[[ Listed records open ]]

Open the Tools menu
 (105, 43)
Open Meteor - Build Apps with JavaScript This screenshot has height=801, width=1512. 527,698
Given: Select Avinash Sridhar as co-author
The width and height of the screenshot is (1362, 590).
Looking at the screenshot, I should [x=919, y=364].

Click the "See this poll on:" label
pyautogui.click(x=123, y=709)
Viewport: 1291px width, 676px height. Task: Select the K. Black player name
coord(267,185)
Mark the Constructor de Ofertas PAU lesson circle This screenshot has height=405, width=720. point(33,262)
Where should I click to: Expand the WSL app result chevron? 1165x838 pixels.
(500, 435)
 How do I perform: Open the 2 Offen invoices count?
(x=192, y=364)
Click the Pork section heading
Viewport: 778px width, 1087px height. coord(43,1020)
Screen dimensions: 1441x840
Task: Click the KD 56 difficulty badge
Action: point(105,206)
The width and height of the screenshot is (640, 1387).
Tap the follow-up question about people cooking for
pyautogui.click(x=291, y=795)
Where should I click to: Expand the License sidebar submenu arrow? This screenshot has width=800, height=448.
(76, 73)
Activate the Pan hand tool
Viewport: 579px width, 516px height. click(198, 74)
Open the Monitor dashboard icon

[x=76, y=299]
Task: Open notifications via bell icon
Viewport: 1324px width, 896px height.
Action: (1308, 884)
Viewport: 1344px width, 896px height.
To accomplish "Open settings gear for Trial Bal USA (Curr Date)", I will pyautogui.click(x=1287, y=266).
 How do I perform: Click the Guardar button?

[[ Listed records closed ]]

#### Task prompt:
Type out every record above once more, exactly.

#### Solution to the exercise:
Open the Tools menu
 (105, 43)
Open Meteor - Build Apps with JavaScript This screenshot has height=801, width=1512. 527,698
Given: Select Avinash Sridhar as co-author
The width and height of the screenshot is (1362, 590).
Looking at the screenshot, I should [x=919, y=364].

Click the "See this poll on:" label
pyautogui.click(x=123, y=709)
Viewport: 1291px width, 676px height. Task: Select the K. Black player name
coord(267,185)
Mark the Constructor de Ofertas PAU lesson circle This screenshot has height=405, width=720. point(33,262)
Where should I click to: Expand the WSL app result chevron? 1165x838 pixels.
(500, 435)
 How do I perform: Open the 2 Offen invoices count?
(x=192, y=364)
Click the Pork section heading
Viewport: 778px width, 1087px height. coord(43,1020)
Screen dimensions: 1441x840
Task: Click the KD 56 difficulty badge
Action: point(105,206)
The width and height of the screenshot is (640, 1387).
Tap the follow-up question about people cooking for
pyautogui.click(x=291, y=795)
Where should I click to: Expand the License sidebar submenu arrow? This screenshot has width=800, height=448.
(76, 73)
Activate the Pan hand tool
Viewport: 579px width, 516px height. click(198, 74)
Open the Monitor dashboard icon

[x=76, y=299]
Task: Open notifications via bell icon
Viewport: 1324px width, 896px height.
Action: (1308, 884)
Viewport: 1344px width, 896px height.
To accomplish "Open settings gear for Trial Bal USA (Curr Date)", I will pyautogui.click(x=1287, y=266).
 How do I perform: Click the Guardar button?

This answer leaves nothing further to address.